I'm almost ashamed to say that my religious (aka hockey) affiliations keep me focused more on the Eastern Conference. I'm ashamed only because I know that I'm missing a lot of great hockey. And while the Red Wings may not be the best team in the Western Conference, or even the Central Division, the presence of one Russian makes me yearn for more Detroit hockey in my life.

There are people who love the goals. Everyone loves themselves a great goal.

And then there are people who love the passes.

Call me an elitist, but those that cherish the goals above the passes do not know the true brilliance of the game.

Friday night, January 25, 2013, somewhere between 9:05 p.m. and 9:15 p.m. EST, and exactly 12:56 into the second period of a thrilling, goal-laden contest between the Minnesota Wild and the aforementioned Detroit Red Wings, I witnessed the greatest pass I've ever seen.

The Red Wings goal started on a play that came off of the end of a Detroit penalty kill.
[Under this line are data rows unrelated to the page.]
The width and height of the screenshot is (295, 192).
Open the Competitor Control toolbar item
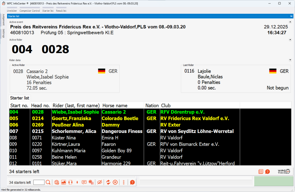click(x=30, y=10)
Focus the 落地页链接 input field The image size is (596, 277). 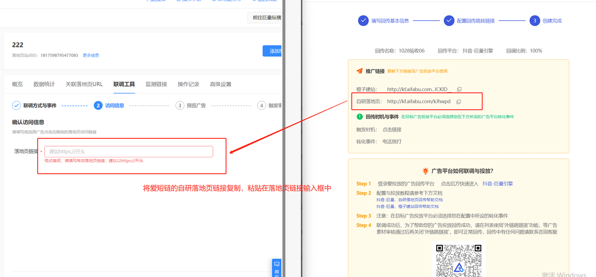pyautogui.click(x=129, y=151)
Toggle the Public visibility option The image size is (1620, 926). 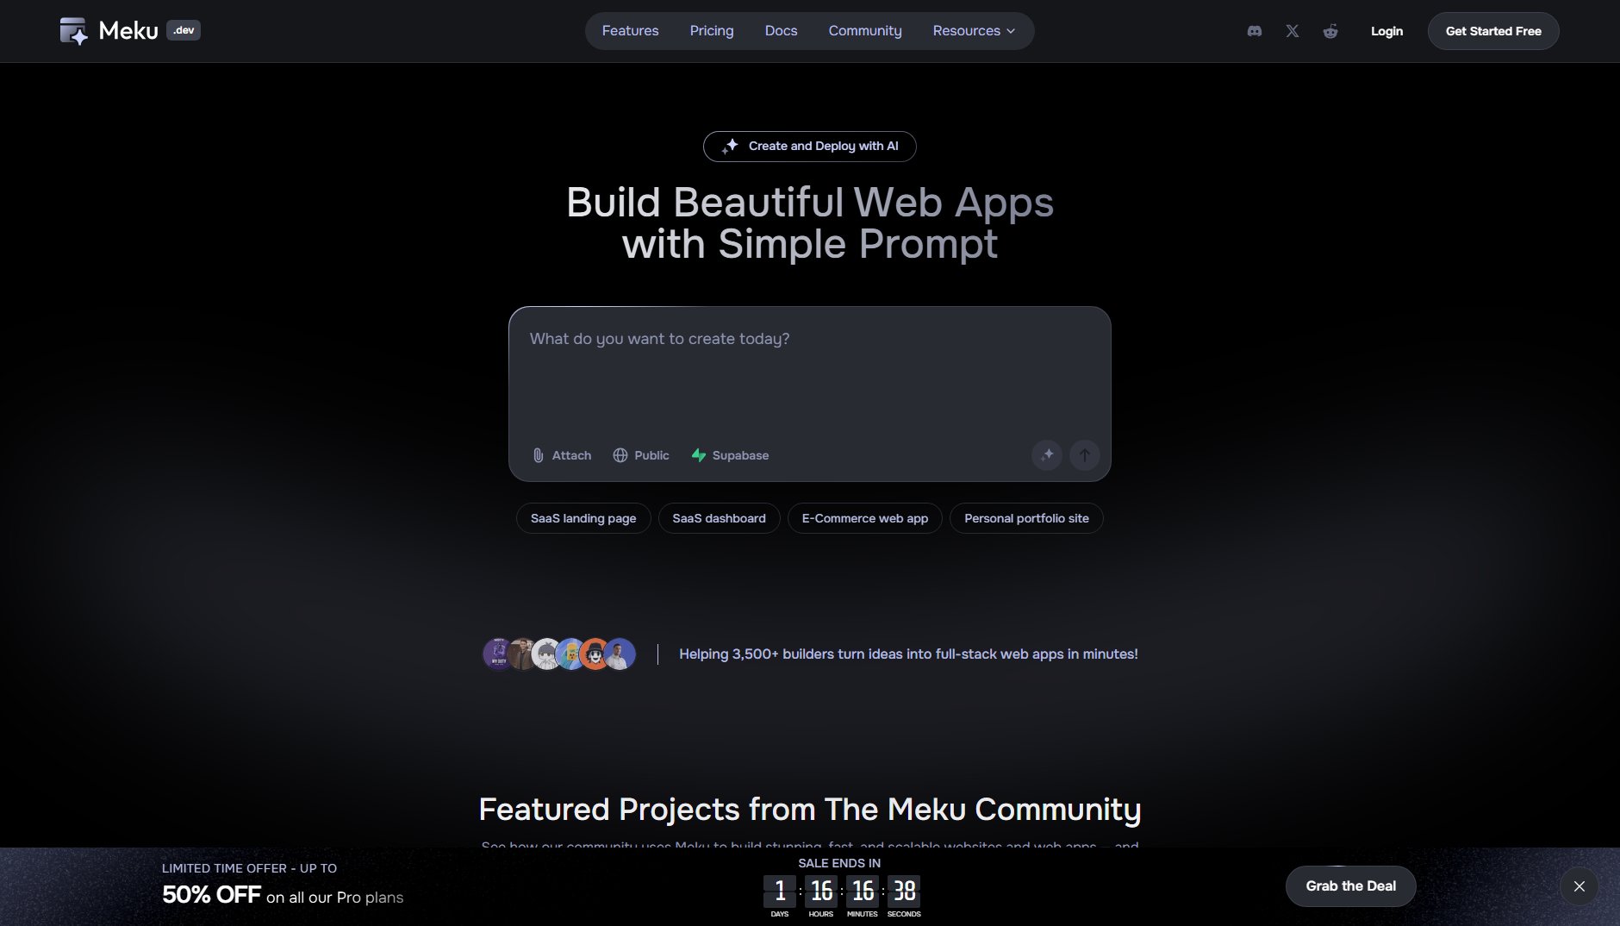click(x=641, y=455)
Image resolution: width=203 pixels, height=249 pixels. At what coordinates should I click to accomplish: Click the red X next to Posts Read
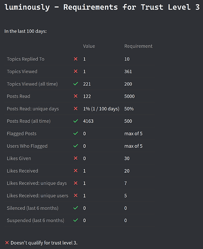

Niklas Kronwall left the box at the expiration of his Hooking penalty and headed toward his defensive zone, as the Wild had pressure on from their power play. When the Red Wings gained control and moved up ice, Kronwall could head to the bench to get a third forward on the ice.

It just so happens that player was newly anointed captain Henrik Zetterberg, a good guy to pass the puck to.



Let's start with a few key points:

  • All else equal, a pass that is made on the backhand, as opposed to the forehand is a more impressive pass. The curvature of the stick's blade makes everything more accurate from the forehand side.
  • All else equal, a backhand pass that is twice as long as another is essentially twice as impressive. Whereas I don't necessarily see that as the case for a forehand pass, given the difficulty to generate power on the backhand.
  • When a player jumps off the bench to join the play, those on a rush are at a disadvantage for a couple of key reasons
    • When players go for changes, the timing of a rush gets disrupted and decreases the likelihood of a good scoring chance
    • Players on the rush don't necessarily know who is coming onto the ice. Knowing your teammates and where they like to be goes a long way into playmaking

When Pavel Datsyuk gained control and headed down the right wing, he somehow felt his teammate on the far boards. With perhaps a quick glance, Datsyuk fired a tape-to-tape gem across the ice.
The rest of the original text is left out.